Personal information
- Full name: Fionn Philip Hand
- Born: 1 July 1998 (age 28) Dublin, Ireland
- Batting: Right-handed
- Bowling: Right-arm medium

International information
- National side: Ireland;
- Only Test (cap 26): 1 June 2023 v England
- Only ODI (cap 70): 7 October 2024 v South Africa
- T20I debut (cap 54): 12 August 2022 v Afghanistan
- Last T20I: 25 February 2025 v Zimbabwe

Domestic team information
- 2018–2019: Leinster Lightning
- 2021–2022: Munster Reds
- 2023: Leinster Lightning

Career statistics
| Competition | Test | ODI | T20I | FC |
| Matches | 1 | 1 | 14 | 7 |
| Runs scored | 8 | 0 | 63 | 206 |
| Batting average | 4.00 | 0.00 | 9.00 | 29.42 |
| 100s/50s | 0/0 | 0/0 | 0/0 | 0/0 |
| Top score | 7 | 0 | 36 | 79 |
| Balls bowled | 114 | 48 | 164 | 636 |
| Wickets | 1 | 1 | 7 | 6 |
| Bowling average | 113.00 | 44.00 | 38.85 | 72.33 |
| 5 wickets in innings | 0 | 0 | 0 | 0 |
| 10 wickets in match | 0 | 0 | 0 | 0 |
| Best bowling | 1/113 | 1/44 | 3/18 | 2/50 |
| Catches/stumpings | 1/– | 0/– | 3/– | 3/– |
- Source: Cricinfo, 26 May 2025

= Fionn Hand =

Irish cricketer (born 1998)

Fionn Philip Hand (born 1 July 1998) is an Irish cricketer.

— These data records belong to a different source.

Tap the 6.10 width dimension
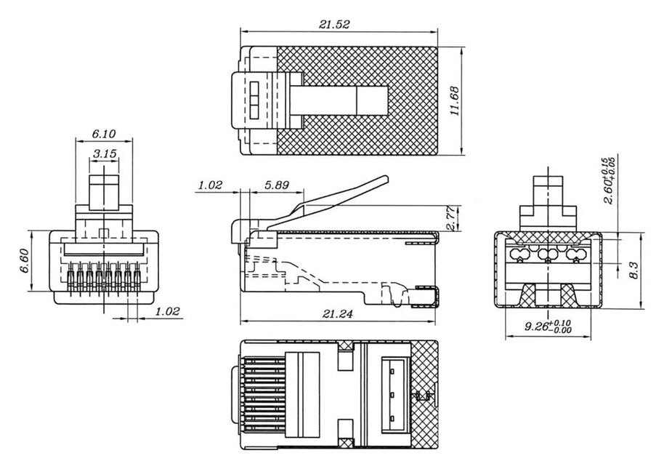click(103, 135)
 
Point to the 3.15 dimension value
click(106, 153)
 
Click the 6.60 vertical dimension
click(25, 261)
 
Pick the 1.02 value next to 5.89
click(210, 185)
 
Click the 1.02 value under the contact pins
click(168, 312)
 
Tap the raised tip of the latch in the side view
click(384, 180)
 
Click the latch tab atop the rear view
click(548, 193)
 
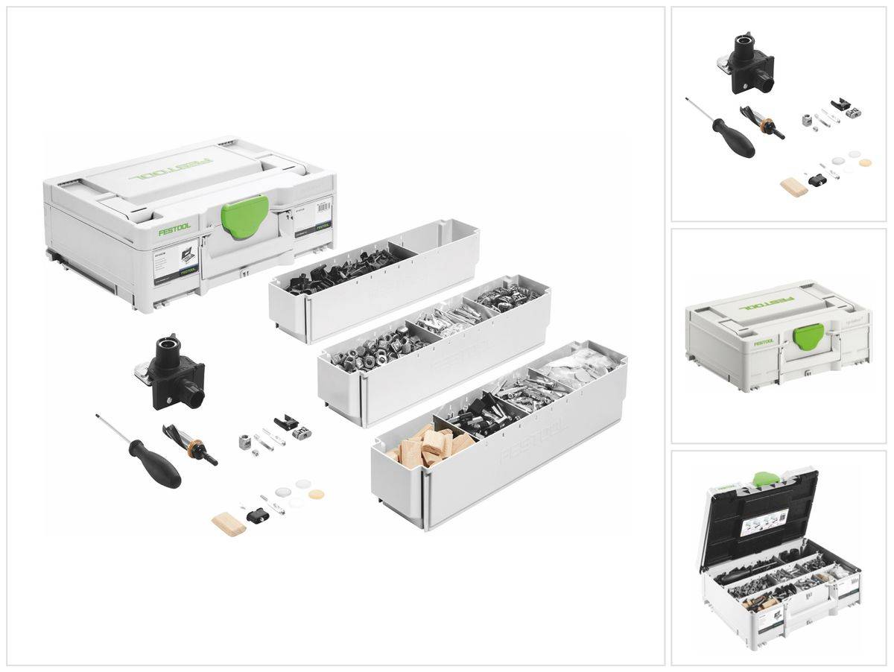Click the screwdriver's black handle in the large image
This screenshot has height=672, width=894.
click(154, 463)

He made his Twenty20 debut for Leinster Lightning in the 2018 Inter-Provincial Trophy on 6 July 2018. He made his List A debut for Leinster Lightning in the 2019 Inter-Provincial Cup on 23 May 2019. In June 2019, he was named in the Ireland Wolves squad for their home series against the Scotland A cricket team. He made his first-class debut for Leinster Lightning in the 2019 Inter-Provincial Championship on 18 June 2019.

==International career==
In July 2022, Hand was added to Ireland's Twenty20 International (T20I) squad for their home series against New Zealand. Later the same month, Hand was also named in Ireland's T20I squads for their matches against South Africa in Bristol, and for their home series against Afghanistan. He made his T20I debut on 12 August 2022, against Afghanistan.

In September 2022, he was named in Ireland's squad for the 2022 ICC Men's T20 World Cup tournament in the Australia, where he bowled Ben Stokes with what was widely believed to be the ball of the tournament.

In May 2023, he was named in Ireland's Test squad for their series against England. He made his Test debut for Ireland against England on 1 June 2023.